Signs that the people we love never really go away, and signs that they watch over us always.
The first sign we got from you was when Aunt Mardie landed in Pittsburgh from Las Vegas, opened her suitcase, and found a penny smack dab in the middle of her suitcase, perfectly placed on top of her leather jacket.
I joked that I was VERY specific with you about what signs I would be looking for (paydays and M&Ms) but the truth is, I will gladly take them in any form.
We found pennies everywhere that week, in the strangest of places. Places we may just never have thought to look before losing you, but places where we needed to find them most.
Dad, you were always silently aware of my relationship and dynamic with mom toward the very end. I think the fact that you could relate, after losing your own mom, tore you apart. You talked often about how much you always missed her, and how you still talked to her, and how, when people asked how you and your three siblings were so calm and uninterested in fighting over property or money, "she could have left me a million dollars or one dollar; the day she died still hurt like hell."

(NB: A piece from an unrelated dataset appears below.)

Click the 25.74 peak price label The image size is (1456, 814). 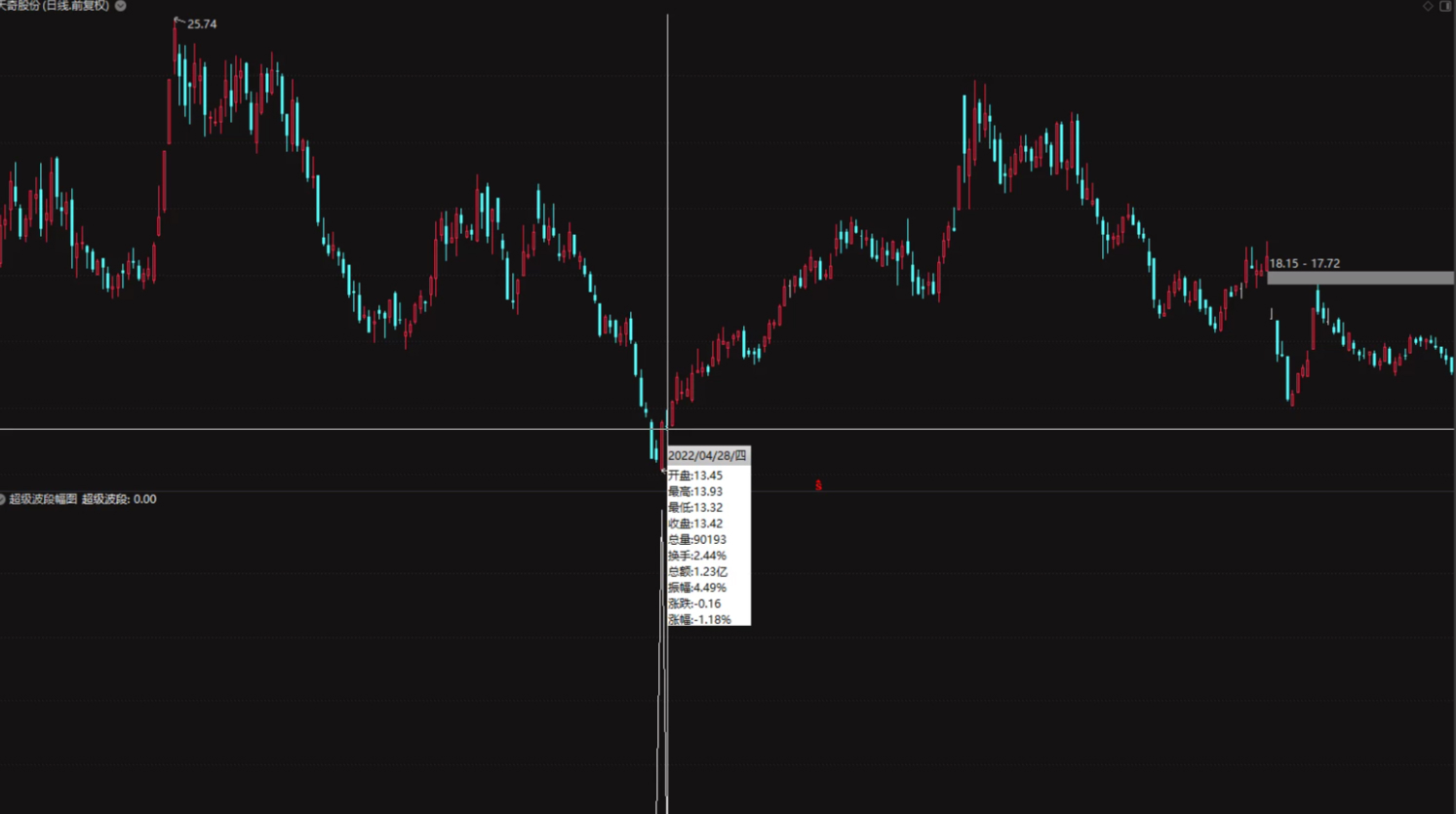point(202,24)

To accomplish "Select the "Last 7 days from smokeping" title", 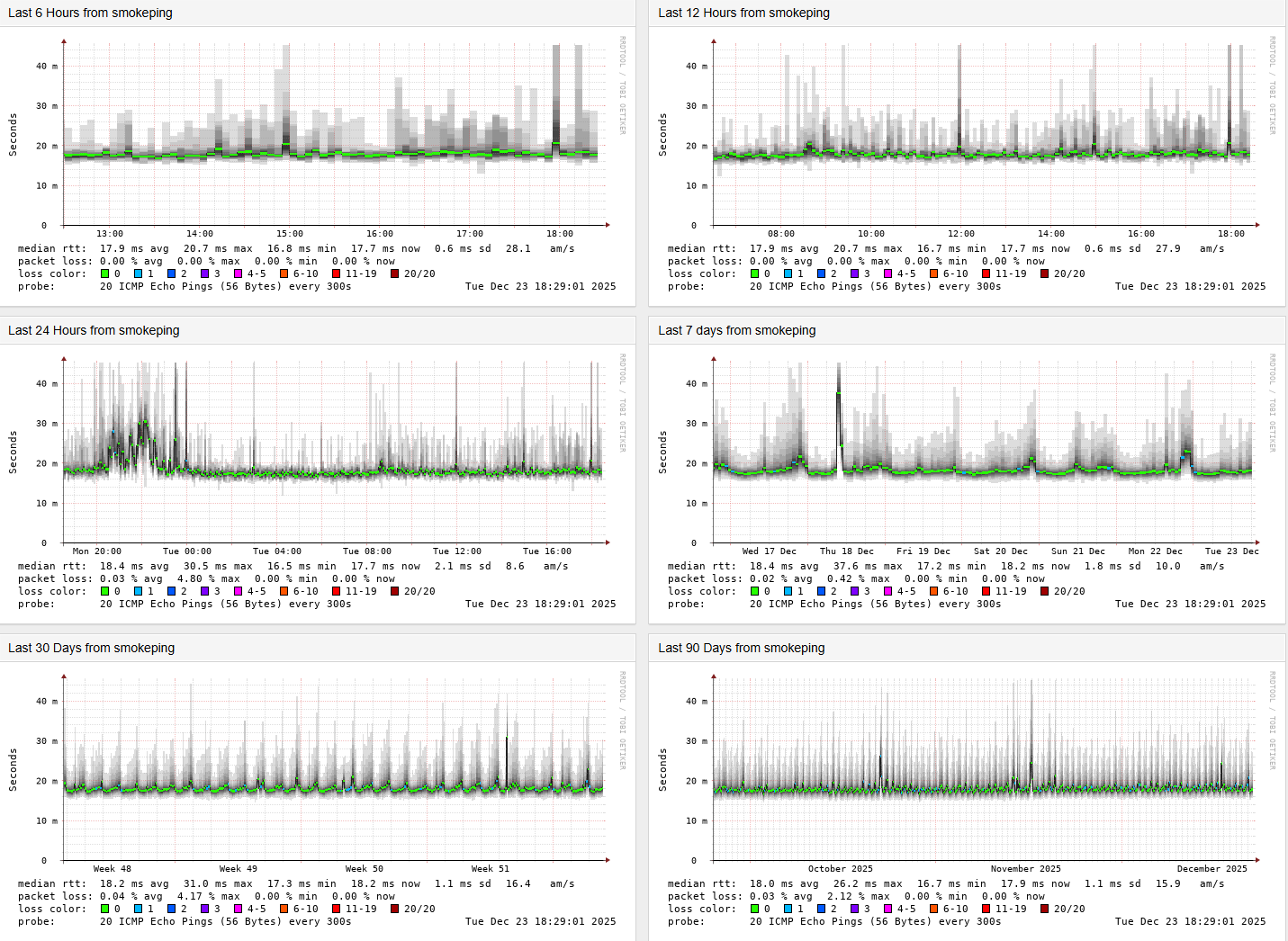I will 736,330.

You knew it was about to hurt like hell, and so I think you tuned in more than you may have before that. It was an unspoken support, and you never drew attention to it. I didn't even know you read this blog until Lirda and the Godfather told me you had called them over to the computer when I wrote one of my entries when the end was drawing near, and said "you have to see this one." Later, you would come out and tell me you read my latest entry and that it was well-written "as always." (I'm not recounting this to pat myself on the back...I just want you to know how much words like those meant, knowing you were an English major.)
Things I didn't think you even necessarily paid attention to one way or another were subtly pointed out to others. The most notable being when Mary Ann would scratch my back when she sat by mom's bedside and you told her "you should feel really special. She usually only lets her mom do that." The day or so after mom had passed, you and I sat outside on Aunt Linda's front porch. I asked you to scratch my back. I think it threw you off and maybe it broke your heart a little bit, but damn if you didn't give it your all.
I know you knew about the Paydays and M&Ms. I never even thought to have a similar discussion with you about what types of signs I'd like from you. So when Neal sent me a picture of a green M&M and a green mike and Ike (always your favorite candy, and green was your favorite color) in the middle of the living room floor that couldn't have possibly been there before, I knew it was you, telling us you were safe and next to mom.
As if I even needed confirmation of my suspicion, Aunt Mardie called both Neal and I a few weeks later and told us about how she spoke to one of her friends in Vegas who had met you and is "in-tune" with subject matter such as this, and she told her "a woman came to take him." Thinking she was referring to the neighbor who came to help him when he told her he wasn't feeling well, she said "that's right, his neighbor came to take him to the hospital but ended up calling an ambulance." She said "No, a woman came to take him home." When she first said the words, I automatically thought: Grandma. But then she told me she mentioned something about a soulmate, and how soulmates aren't always married, and that's when I realized...
It was the other woman whose death hurt you like hell. (I quietly noticed things too, dad. You never once fooled me.)
Never in a million years did I think 2 pieces of candy in the middle of the living room floor would give me such a sense of peace.